PRN Paroxetine for Premature Ejaculation
PRN Paroxetine for Premature Ejaculation
Abstract & Commentary
Synopsis: This study found that patients who are unwilling to use SSRIs on a daily basis for premature ejaculation, either due to cost or the desire to minimize side effects, may benefit from using paroxetine on an as-needed basis.
Source: McMahon CG, Touma K. Treatment of premature ejaculation with paroxetine hydrochloride as needed: 2 single-blind placebo controlled crossover studies. J Urol 1999; 161:1826-1830.
The current article reports data from two separate trials evaluating the efficacy of paroxetine hydrochloride (Paxil) given PRN for the treatment of premature ejaculation. Both trials were of single-blind, placebo-controlled, crossover design conducted in patients with premature ejaculation. In the second trial, the paroxetine-treated subjects received scheduled daily doses of the drug before changing to using paroxetine as needed before sexual intercourse.
The first study (n = 26) consisted of men (mean age, 39.5 years) who were randomized to receive paroxetine 20 mg or placebo, as needed, 3-4 hours before planned intercourse. The second study involved 42 men (mean age, 40.5 years) who were randomized to receive 10 mg of paroxetine or placebo, initially as daily treatment. In both studies, treatment was continued for four weeks followed by a three-week washout period and subsequent crossover to the other treatment arm. During both trials, subjects were given a diary to record sexual activity information such as frequency of coitus, quality of erection and orgasm, and ejaculatory latency time (measured with a stopwatch). In addition, patients were asked not to use condoms or topical penile anesthetic creams or sprays.

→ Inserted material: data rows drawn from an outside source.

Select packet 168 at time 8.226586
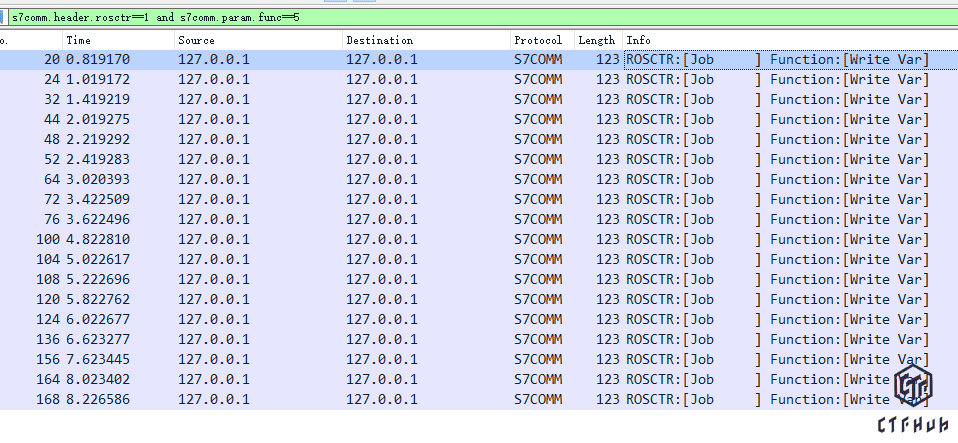The width and height of the screenshot is (958, 443). 300,400
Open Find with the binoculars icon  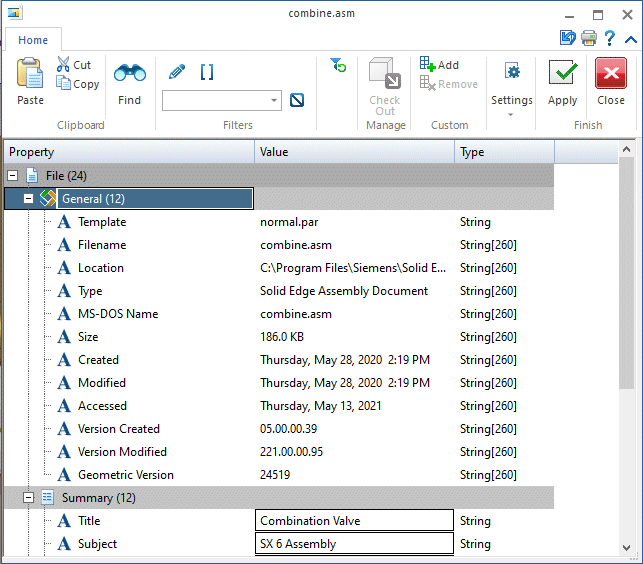[x=129, y=75]
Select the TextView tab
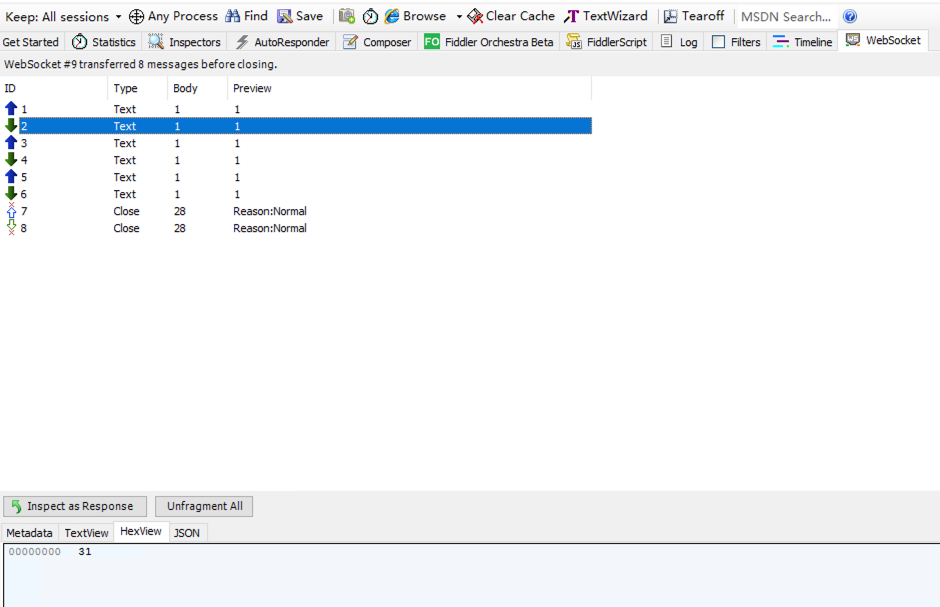 click(x=86, y=533)
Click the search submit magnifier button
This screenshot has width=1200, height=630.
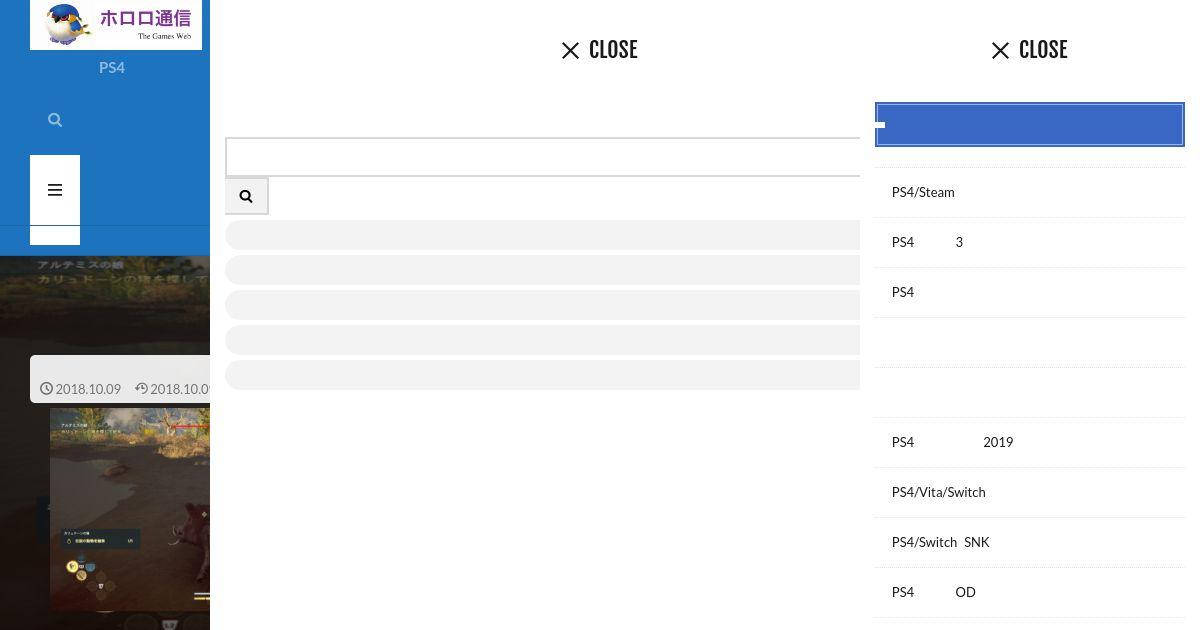[x=246, y=196]
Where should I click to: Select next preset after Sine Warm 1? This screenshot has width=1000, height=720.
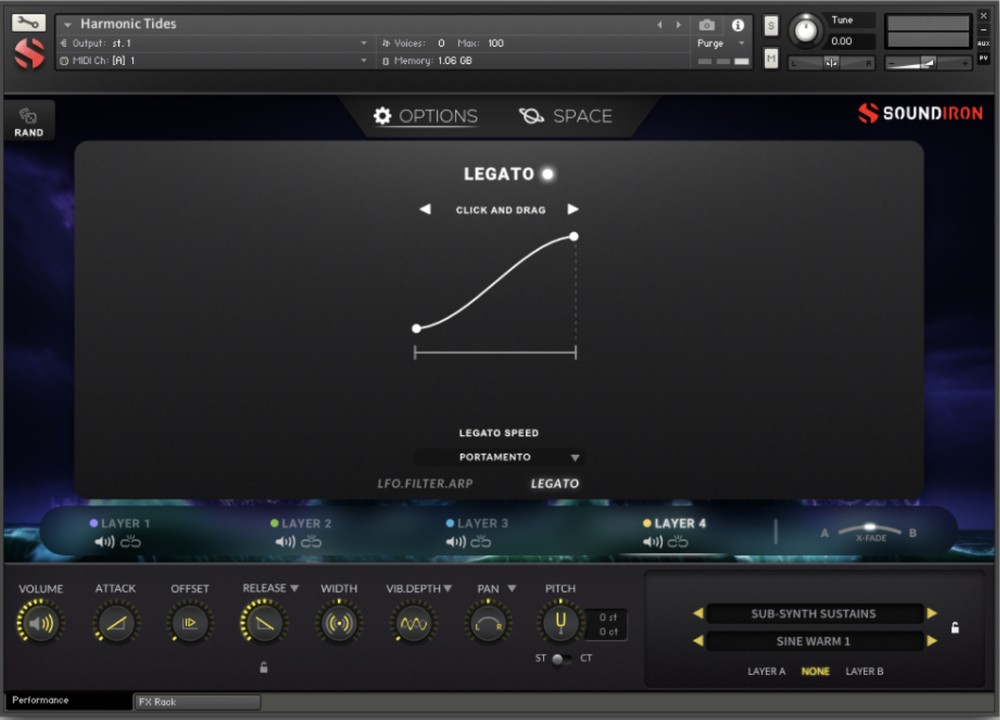[932, 641]
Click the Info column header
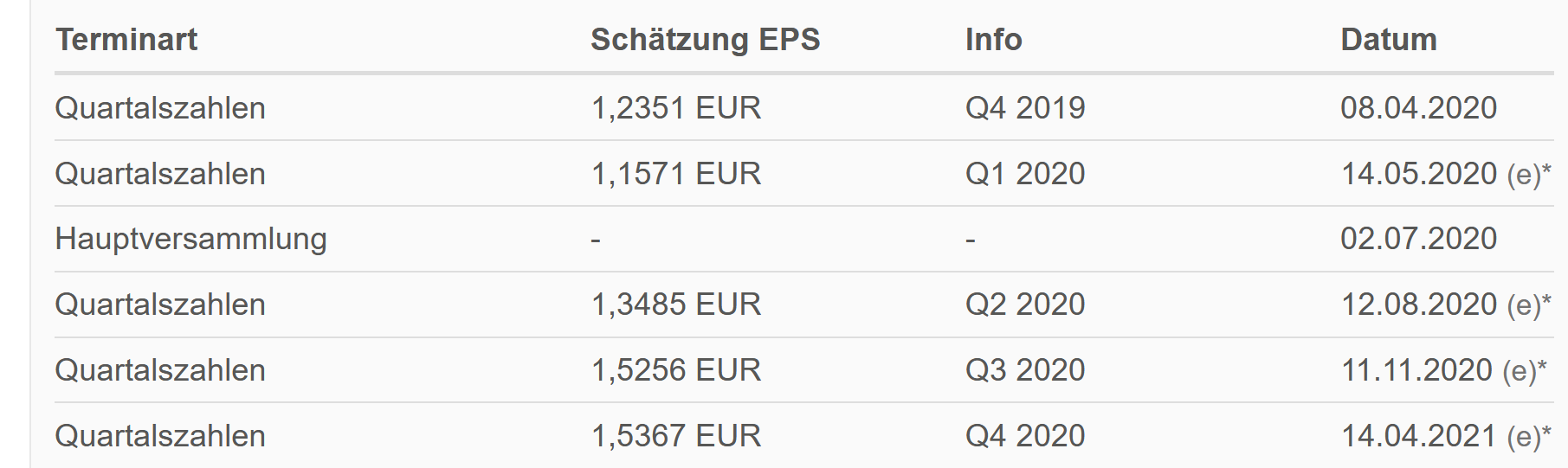This screenshot has height=468, width=1568. coord(993,40)
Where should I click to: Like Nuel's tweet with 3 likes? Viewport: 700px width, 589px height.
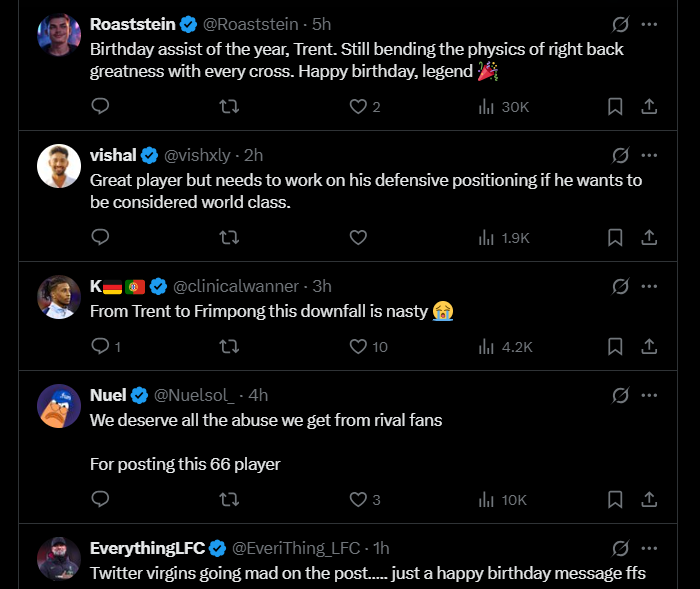click(358, 499)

In the first study, there was no appreciable benefit noticed during the placebo phase, while ejaculatory latency times were significantly prolonged from a mean baseline of 0.3 minutes to a mean of approximately 3.5 minutes during active paroxetine treatment. Similar results were seen in the second study, where ejaculatory latency times were significantly prolonged from a mean baseline of 0.5 minutes to a mean of approximately 5 minutes in the active arms. The greater magnitude of response in the second study was hypothesized to be the result of the initial two-week daily administration of paroxetine. In both studies, the mean frequency of coitus increased in all active arm treatment periods, suggesting an improvement in sexual stimulation and satisfaction.

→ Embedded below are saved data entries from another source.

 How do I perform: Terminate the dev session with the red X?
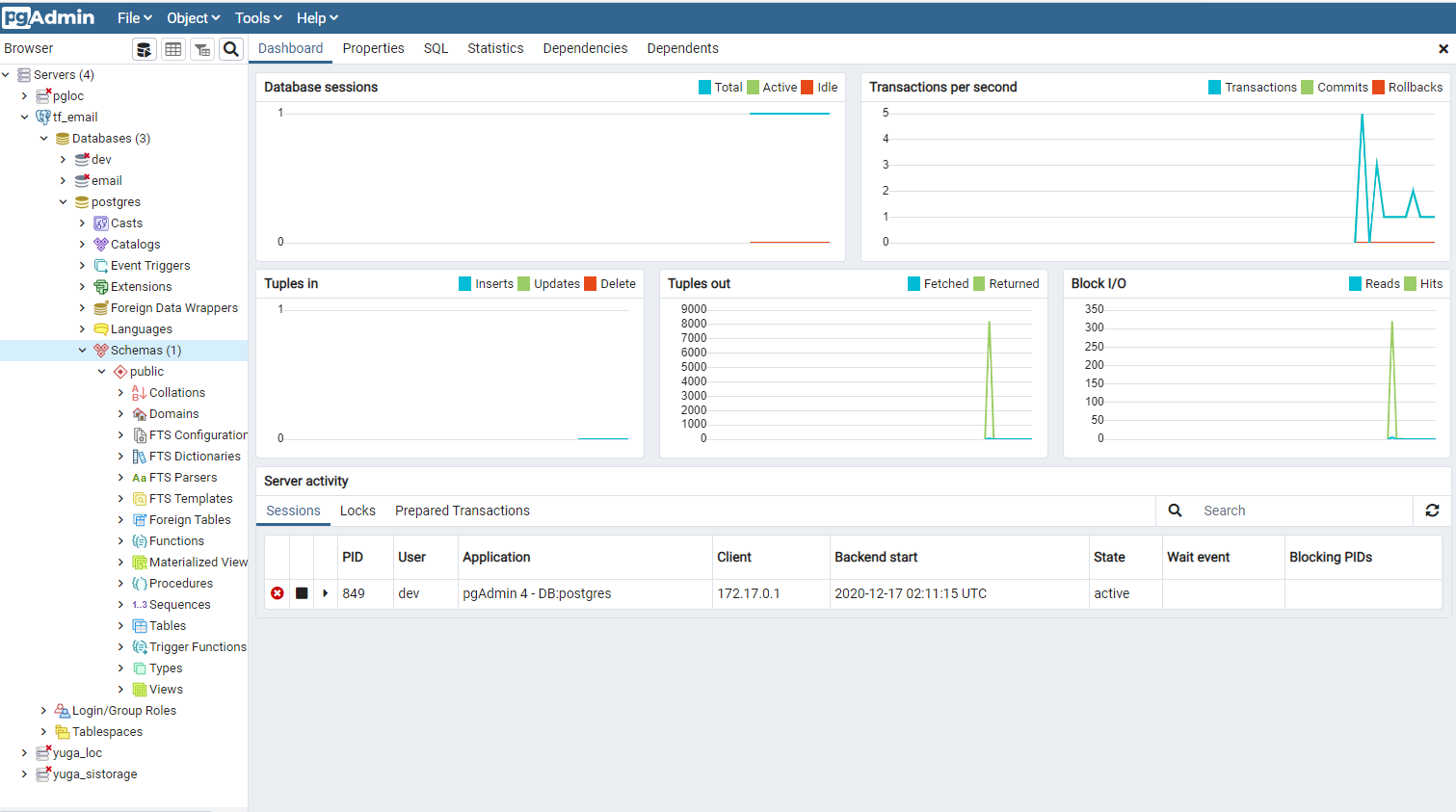pyautogui.click(x=277, y=593)
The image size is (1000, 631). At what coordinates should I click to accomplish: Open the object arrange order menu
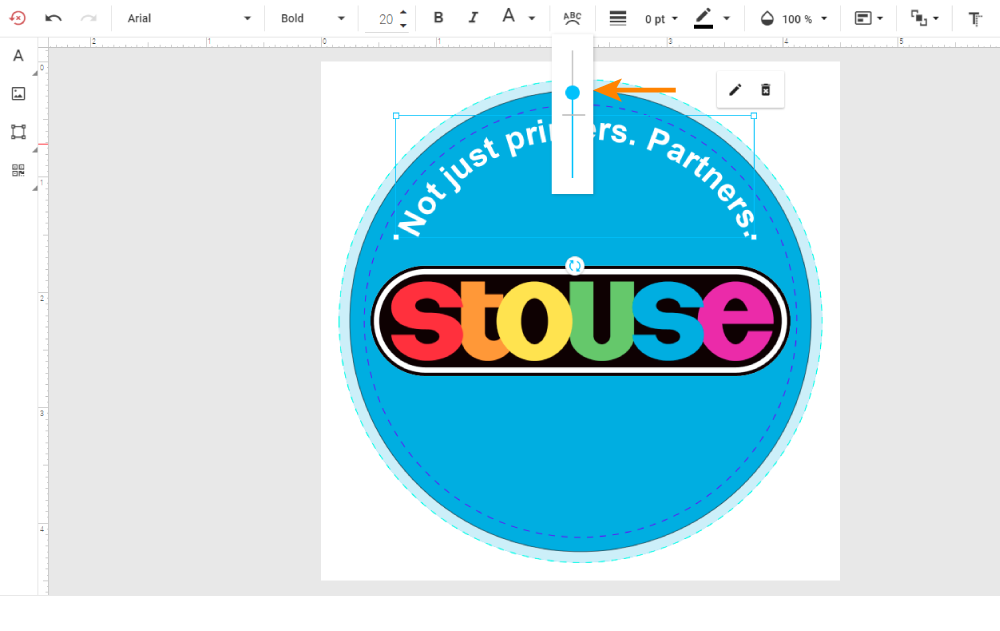[x=924, y=18]
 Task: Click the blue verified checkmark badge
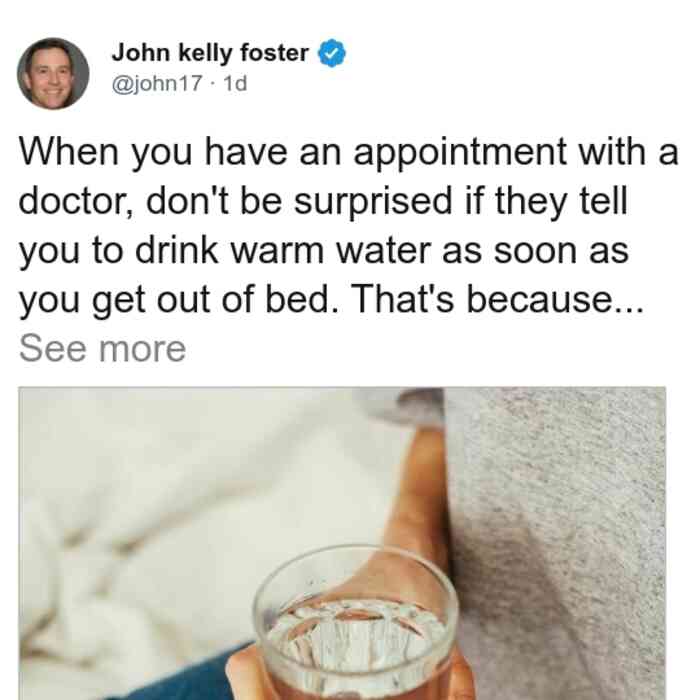click(x=332, y=53)
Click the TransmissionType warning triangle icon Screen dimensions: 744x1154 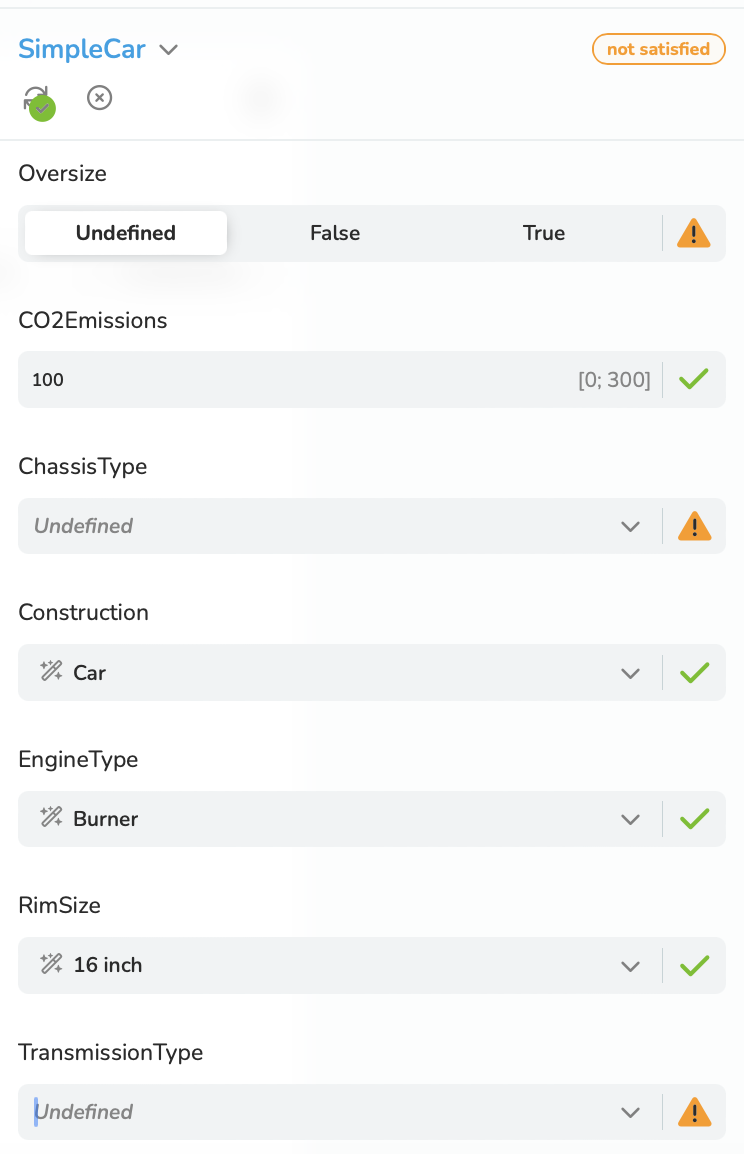(x=693, y=1112)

Paroxetine treatment was well tolerated overall, resulting in side effects in 17% of regularly scheduled paroxetine-treated subjects compared to 5% of placebo-treated subjects. No side effects were reported during the paroxetine as needed treatment arms, suggesting that regularly scheduled doses results in an increased likelihood of side effects (anorexia, anejaculation, gastrointestinal upset, and reduced libido) in addition to a greater magnitude of response. Erectile dysfunction was not reported in paroxetine-treated subjects; however, two placebo-treated subjects did experience this effect.

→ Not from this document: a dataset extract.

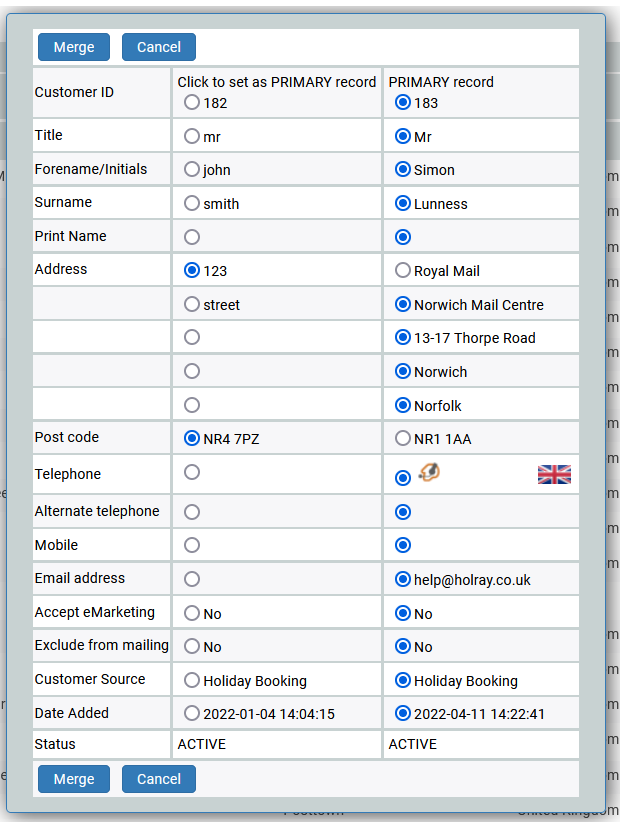Select date added 2022-01-04 14:04:15
Image resolution: width=620 pixels, height=822 pixels.
pos(192,714)
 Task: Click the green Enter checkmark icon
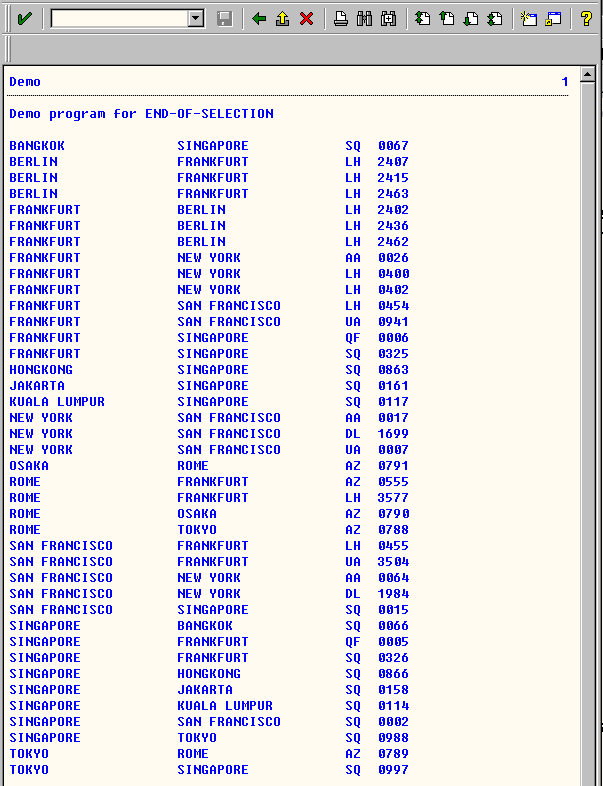click(24, 18)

Comment by Michael F. Barber, PharmD
The results of the current studies are important for two reasons. First, while there have been reports of successful treatment of premature ejaculation with serotonergic antidepressants such as SSRIs and clomipramine, this is the first published report of the effectiveness of paroxetine used as needed before sexual intercourse. Patients who are unwilling to use SSRIs on a daily basis for premature ejaculation, either due to cost or the desire to minimize side effects, may benefit from using paroxetine on an as-needed basis. This is strikingly in contrast to the use of SSRIs for the treatment of depressive and anxiety disorders, in which regular daily dosing is necessary to attain and sustain the therapeutic effect of these agents. Second, this report underscores the magnitude of the class-wide effect of SSRIs in terms of their propensity to cause delayed ejaculation. This is easily the most common sexual side effect of SSRIs and should be discussed with patients who are initiated on such agents in order to facilitate patient adherence.
The current study supports the use of paroxetine for use in patients with premature ejaculation who do not wish to receive regularly scheduled daily doses. However, a theoretical problem that could arise during such a regimen are withdrawal symptoms in patients who are having intercourse on a daily basis and then stop using paroxetine for some period of time afterward. This could be prevented by discussing a tapering period with patients in whom paroxetine has been used daily for periods of time longer than a week, or by using SSRIs with a longer half-life.